Task objective: No pictures, no extra lines: copy exactly from the line with "Given: Click the Run button" through the end of the entries.

Material to process:

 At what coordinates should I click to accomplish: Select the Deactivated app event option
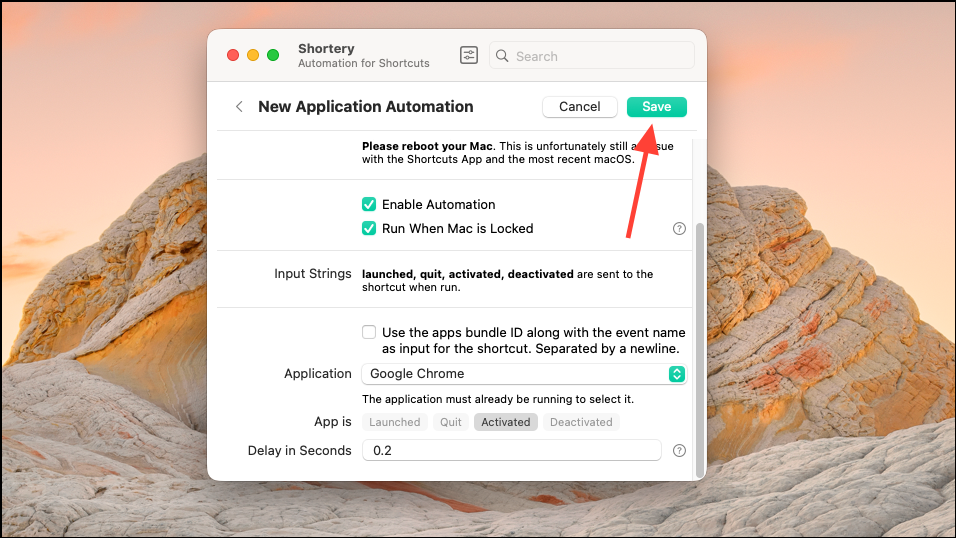[581, 422]
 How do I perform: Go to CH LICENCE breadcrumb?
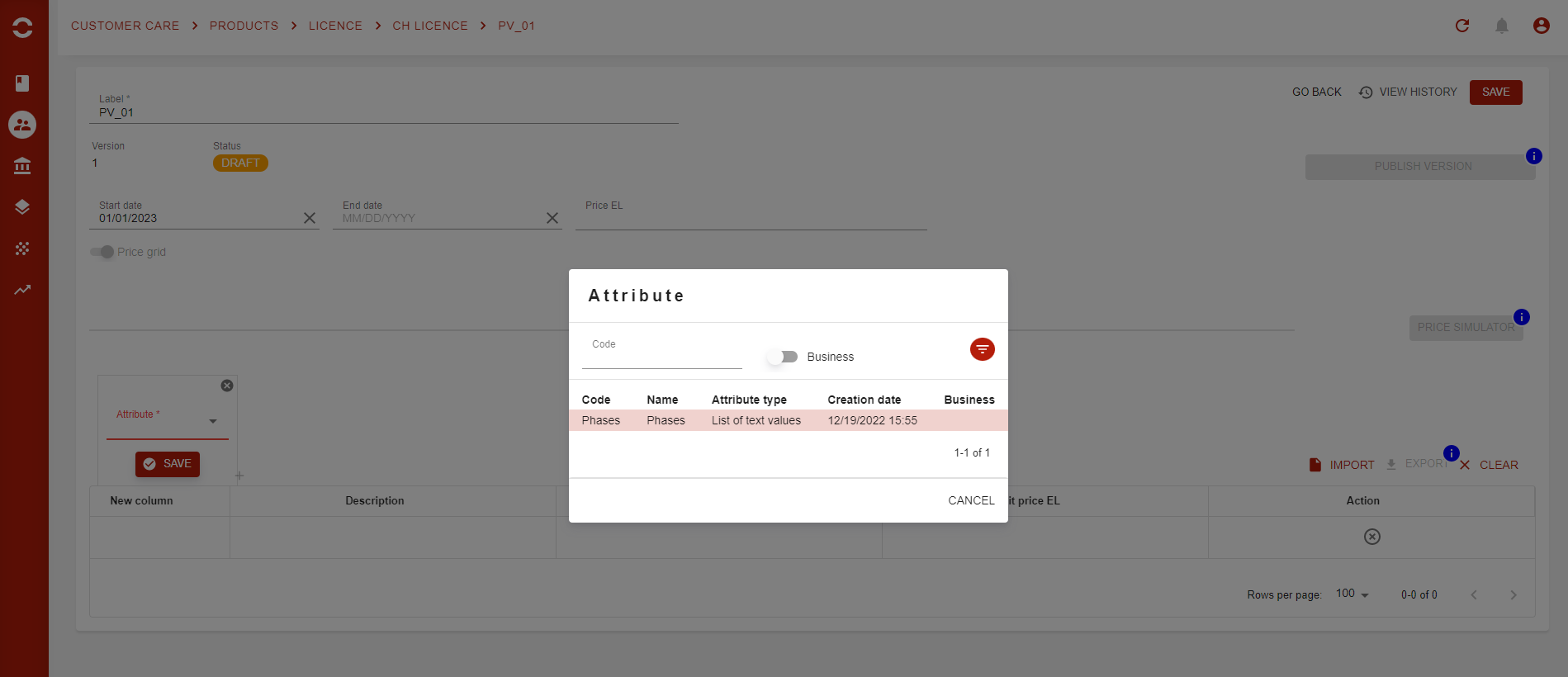(429, 26)
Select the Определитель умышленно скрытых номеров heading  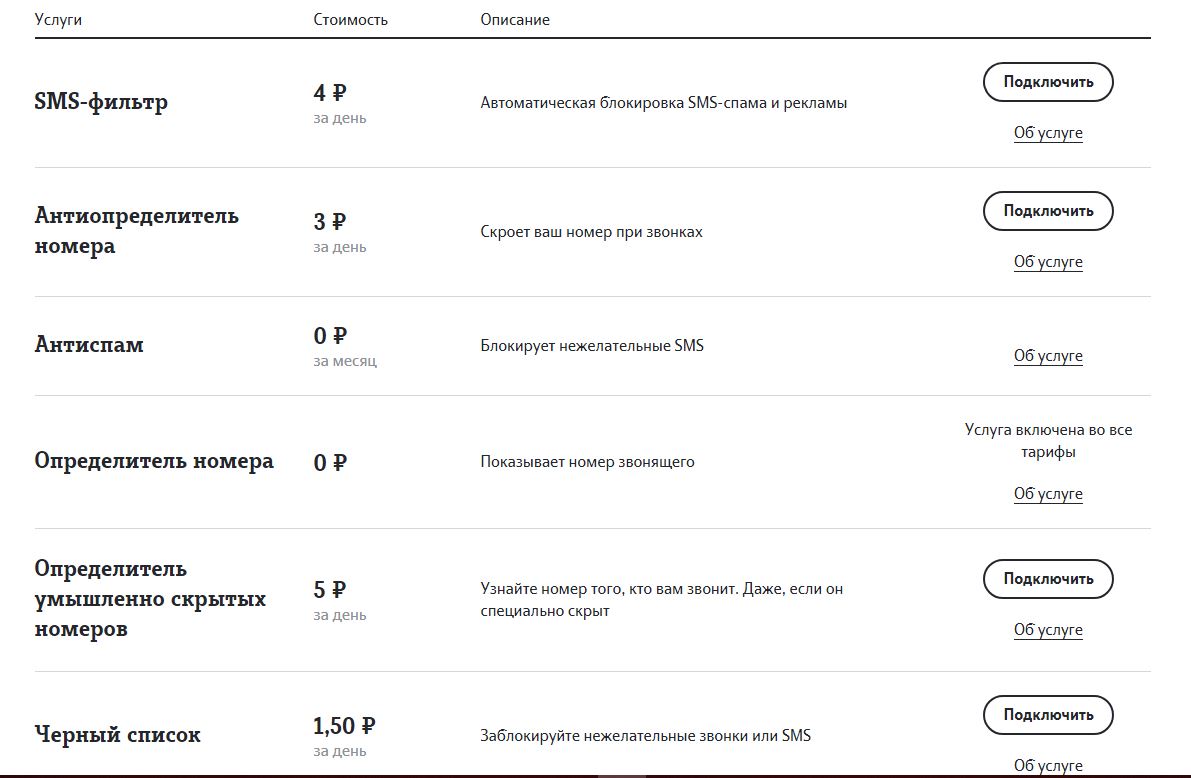tap(150, 599)
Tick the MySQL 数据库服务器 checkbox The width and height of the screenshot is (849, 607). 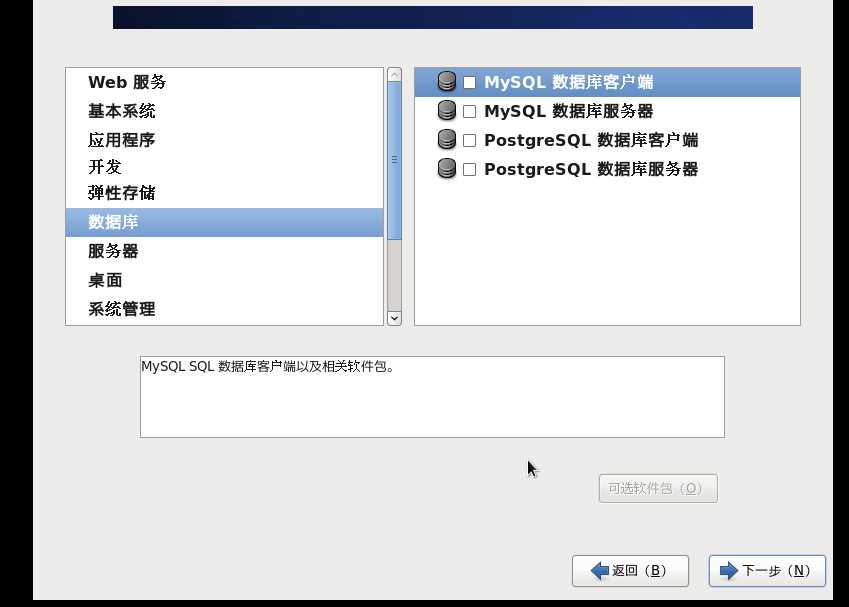(469, 112)
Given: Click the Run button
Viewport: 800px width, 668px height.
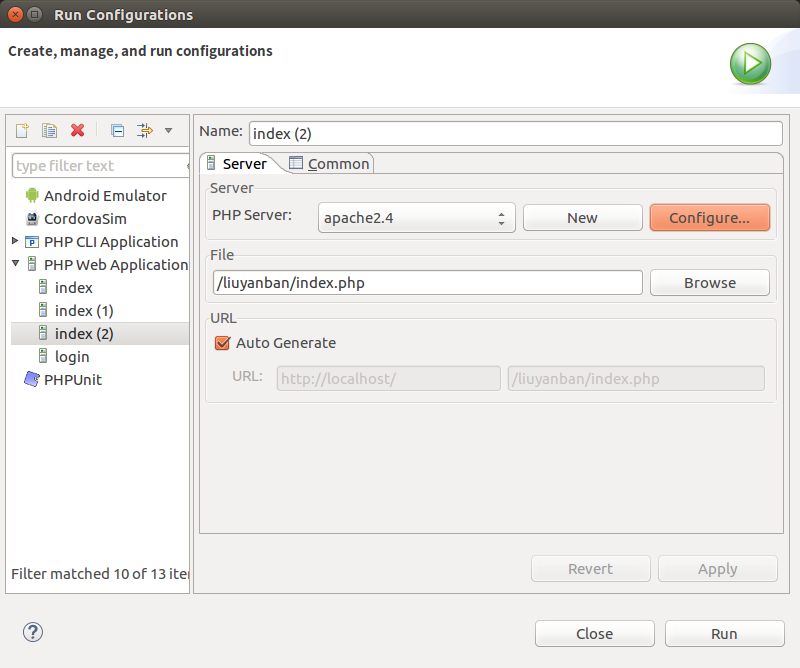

Result below:
Given: Click the Run button
Viewport: 800px width, 668px height.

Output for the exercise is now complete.